▸ **EXERCISE AIM**
Rewrite the items from the line containing "You are a GUI" through the end of the items, replacing "chevron" with "arrow" and changing nothing else. Leave the pictures out of your answer.

== PROVIDED ENTRIES

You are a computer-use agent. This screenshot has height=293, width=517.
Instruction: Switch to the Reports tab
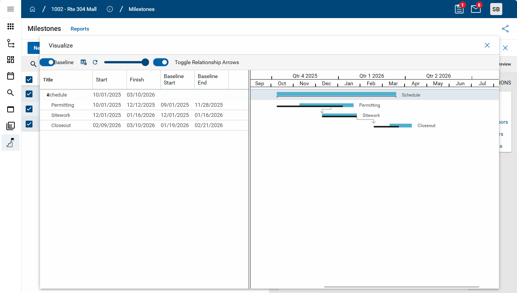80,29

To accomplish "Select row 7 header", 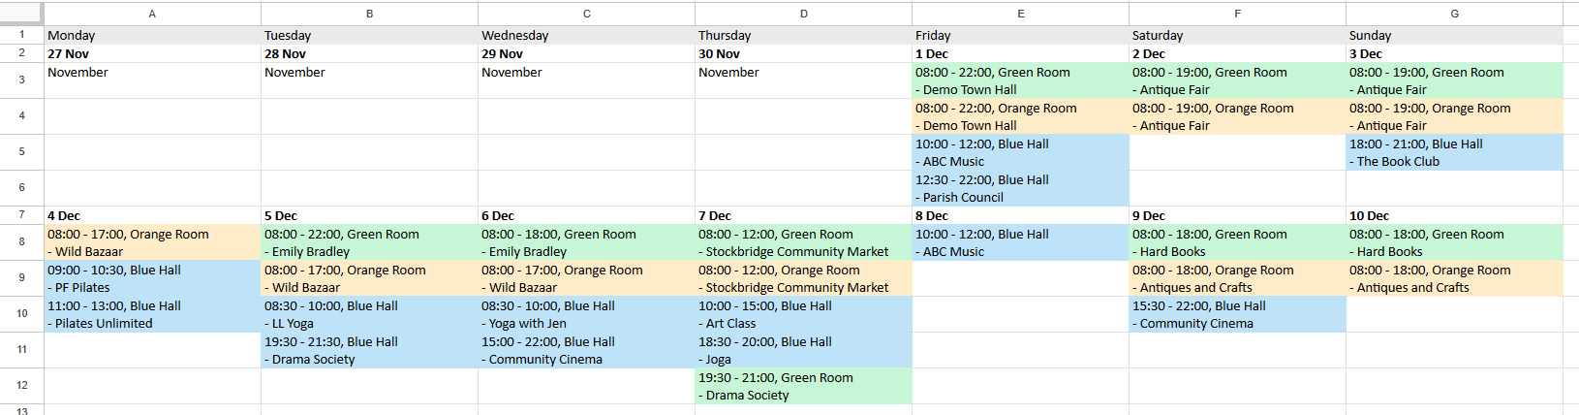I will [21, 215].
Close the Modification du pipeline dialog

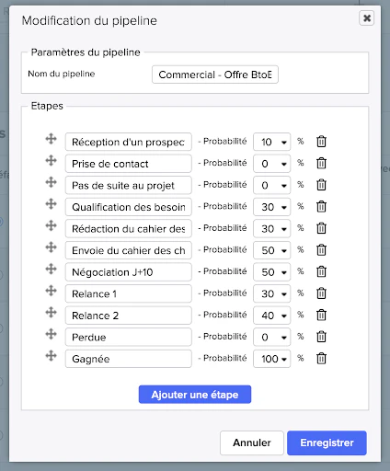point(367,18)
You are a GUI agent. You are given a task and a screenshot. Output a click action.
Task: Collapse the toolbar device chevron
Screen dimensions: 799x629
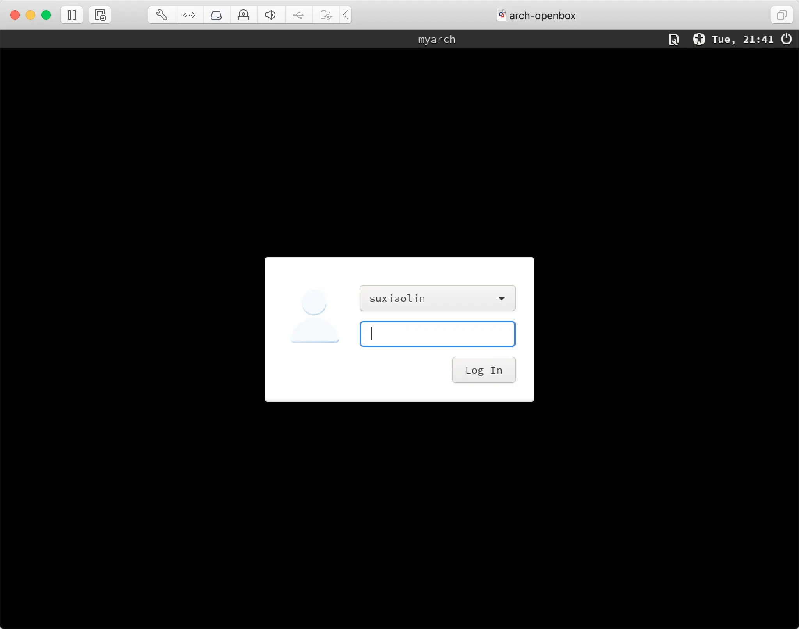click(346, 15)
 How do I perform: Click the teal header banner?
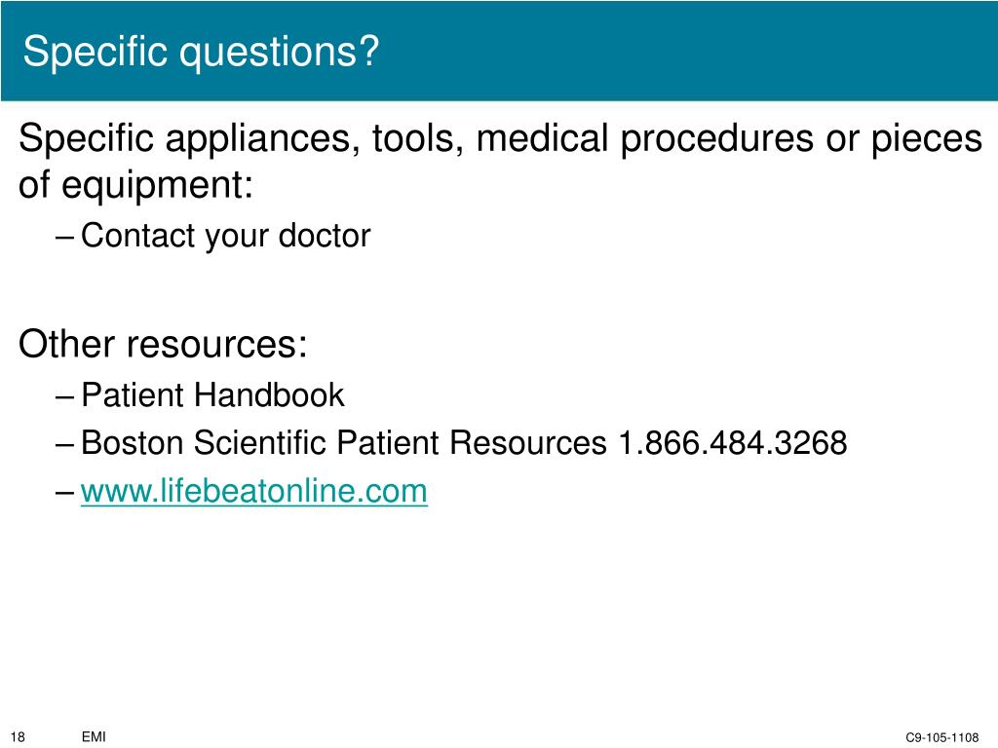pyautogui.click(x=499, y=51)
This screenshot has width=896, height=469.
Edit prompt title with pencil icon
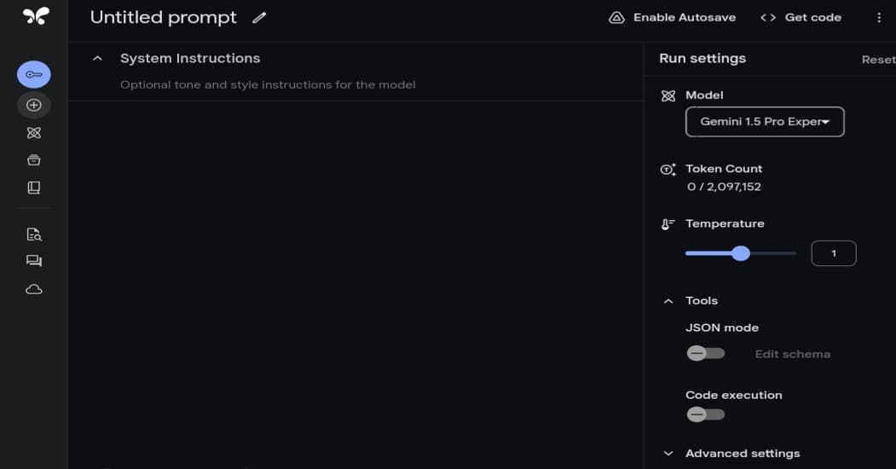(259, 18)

====

▸ **ANSWER TO THE PROBLEM**
You are a GUI agent. You are given a task and a screenshot. Output a click action.
Task: Collapse the toolbar device arrow
Screen dimensions: 799x629
click(346, 15)
 How do I perform: Click the teal header banner?
pyautogui.click(x=499, y=51)
This screenshot has width=896, height=469.
Edit prompt title with pencil icon
(259, 18)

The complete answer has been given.